● Work to complete: From the material below, reproduce exactly the stretch of lines that begins with the line holding "The height and width of the screenshot is (411, 1723)." and ends with the line holding "Image resolution: width=428", skipping the pictures.

● Records:
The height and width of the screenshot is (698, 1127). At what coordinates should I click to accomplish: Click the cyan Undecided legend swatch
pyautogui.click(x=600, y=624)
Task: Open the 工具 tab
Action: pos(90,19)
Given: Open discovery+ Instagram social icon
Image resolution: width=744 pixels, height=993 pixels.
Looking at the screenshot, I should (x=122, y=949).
...
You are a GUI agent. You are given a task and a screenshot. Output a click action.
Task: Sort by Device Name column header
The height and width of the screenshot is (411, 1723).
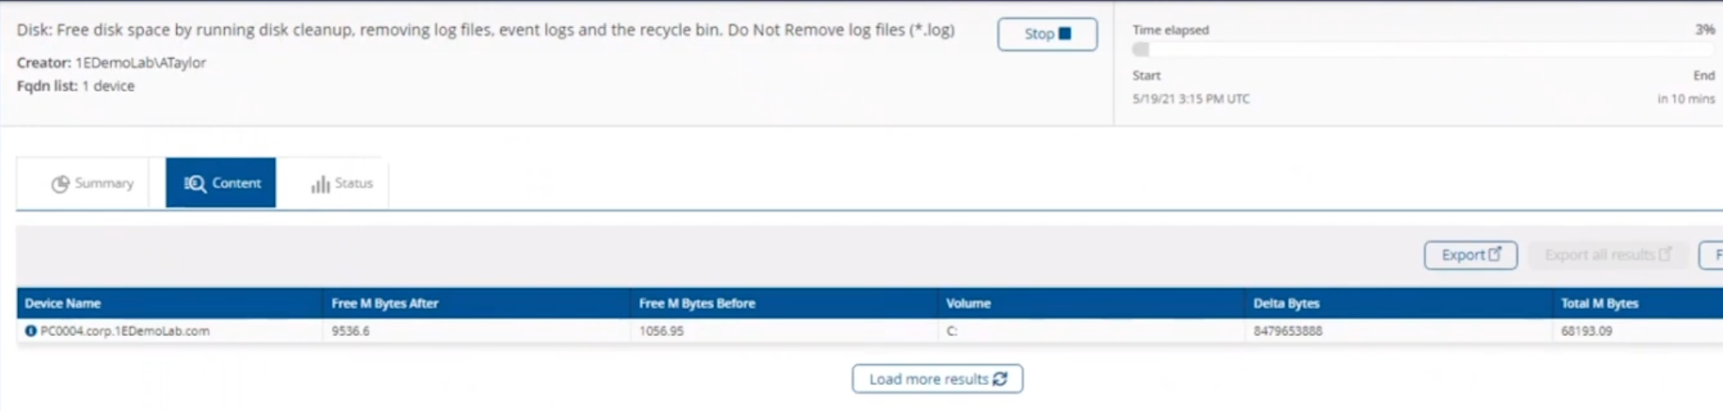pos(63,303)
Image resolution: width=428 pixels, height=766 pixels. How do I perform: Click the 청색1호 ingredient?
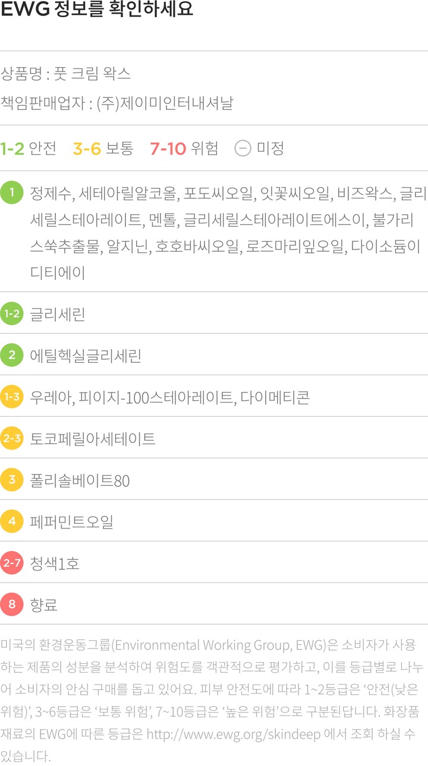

● Result of this task:
The height and width of the screenshot is (411, 1723).
pos(63,303)
Image resolution: width=428 pixels, height=766 pixels. How do I perform: Click the 청색1호 ingredient?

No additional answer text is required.